Custom Agent Integration

import asyncio
from fastskill import FastSkillService, ServiceConfig

async def semantic_search():
    config = ServiceConfig()
    service = FastSkillService(config)
    await service.initialize()

    # Semantic search
    results = await service.search_similar(
        "process images and extract text",
        limit=5
    )

    for skill in results:
        print(f"Found: {skill.name} - Relevance: {skill.similarity}")

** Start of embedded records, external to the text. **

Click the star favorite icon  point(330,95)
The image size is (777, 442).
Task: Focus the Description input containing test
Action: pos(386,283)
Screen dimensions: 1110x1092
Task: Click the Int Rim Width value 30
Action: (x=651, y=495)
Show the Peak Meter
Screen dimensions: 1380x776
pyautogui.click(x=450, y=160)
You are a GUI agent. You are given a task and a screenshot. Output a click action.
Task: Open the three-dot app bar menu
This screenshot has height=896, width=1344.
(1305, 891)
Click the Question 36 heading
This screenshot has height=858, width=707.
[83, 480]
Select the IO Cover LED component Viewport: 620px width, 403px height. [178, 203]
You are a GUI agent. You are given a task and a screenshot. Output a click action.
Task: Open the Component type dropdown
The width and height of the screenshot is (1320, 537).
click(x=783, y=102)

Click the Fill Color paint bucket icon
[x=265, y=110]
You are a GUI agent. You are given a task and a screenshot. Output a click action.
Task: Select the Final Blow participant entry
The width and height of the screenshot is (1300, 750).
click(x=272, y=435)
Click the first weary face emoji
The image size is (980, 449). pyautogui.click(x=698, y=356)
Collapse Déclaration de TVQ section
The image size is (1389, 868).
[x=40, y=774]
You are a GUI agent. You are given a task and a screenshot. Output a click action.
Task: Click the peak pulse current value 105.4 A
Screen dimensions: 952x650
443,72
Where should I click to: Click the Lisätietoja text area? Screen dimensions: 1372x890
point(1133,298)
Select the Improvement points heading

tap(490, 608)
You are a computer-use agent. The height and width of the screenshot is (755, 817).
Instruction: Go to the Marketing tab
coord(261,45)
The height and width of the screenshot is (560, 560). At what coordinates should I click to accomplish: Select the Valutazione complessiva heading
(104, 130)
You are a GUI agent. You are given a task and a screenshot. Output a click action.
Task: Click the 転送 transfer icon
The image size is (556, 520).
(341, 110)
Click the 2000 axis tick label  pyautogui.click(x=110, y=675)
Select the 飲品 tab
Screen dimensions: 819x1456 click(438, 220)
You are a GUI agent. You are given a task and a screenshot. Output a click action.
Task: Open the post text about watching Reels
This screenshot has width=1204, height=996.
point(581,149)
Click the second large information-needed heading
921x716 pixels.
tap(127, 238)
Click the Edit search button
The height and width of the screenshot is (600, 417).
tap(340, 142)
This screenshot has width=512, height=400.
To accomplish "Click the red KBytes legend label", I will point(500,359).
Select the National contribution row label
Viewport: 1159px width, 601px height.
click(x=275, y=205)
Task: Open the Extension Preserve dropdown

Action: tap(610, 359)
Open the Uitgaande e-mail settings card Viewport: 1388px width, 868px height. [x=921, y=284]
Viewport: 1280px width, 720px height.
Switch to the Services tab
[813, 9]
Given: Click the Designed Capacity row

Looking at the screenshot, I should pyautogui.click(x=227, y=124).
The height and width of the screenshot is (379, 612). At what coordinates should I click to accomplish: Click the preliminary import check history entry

asyncio.run(semantic_search())

Best Practices

Query Formulation

  • Use natural language queries
  • Describe the desired outcome, not specific tools
  • Include context about your use case

Index Maintenance

  • Run fastskill reindex after adding new skills
  • Re-index periodically to catch updates
  • Use --force flag to rebuild entire index if needed

Configuration

  • Use text-embedding-3-small for most use cases (cost-effective)
  • Upgrade to text-embedding-3-large for higher accuracy if needed
  • Keep API keys secure and rotate regularly

Cost Considerations

OpenAI API Costs

  • text-embedding-3-small: ~$0.02 per 1M tokens
  • Indexing: Costs scale with total content size
  • Search: Free after indexing (local vector search)

Optimization Tips

  • Index only relevant skills
  • Use smaller embedding models for cost savings
  • Cache embeddings to avoid re-indexing

Advanced Features

Custom Embedding Models

FastSkill can be extended to use custom embedding models:
// Implement custom embedding service
struct CustomEmbeddingService {
    // Your embedding logic here
}

#[async_trait]
impl EmbeddingService for CustomEmbeddingService {
    async fn embed_text(&self, text: &str) -> Result<Vec<f32>, ServiceError> {
        // Your embedding implementation
    }
}
Embedding-based search provides intelligent skill discovery through semantic understanding, finding relevant skills based on meaning rather than exact keyword matches.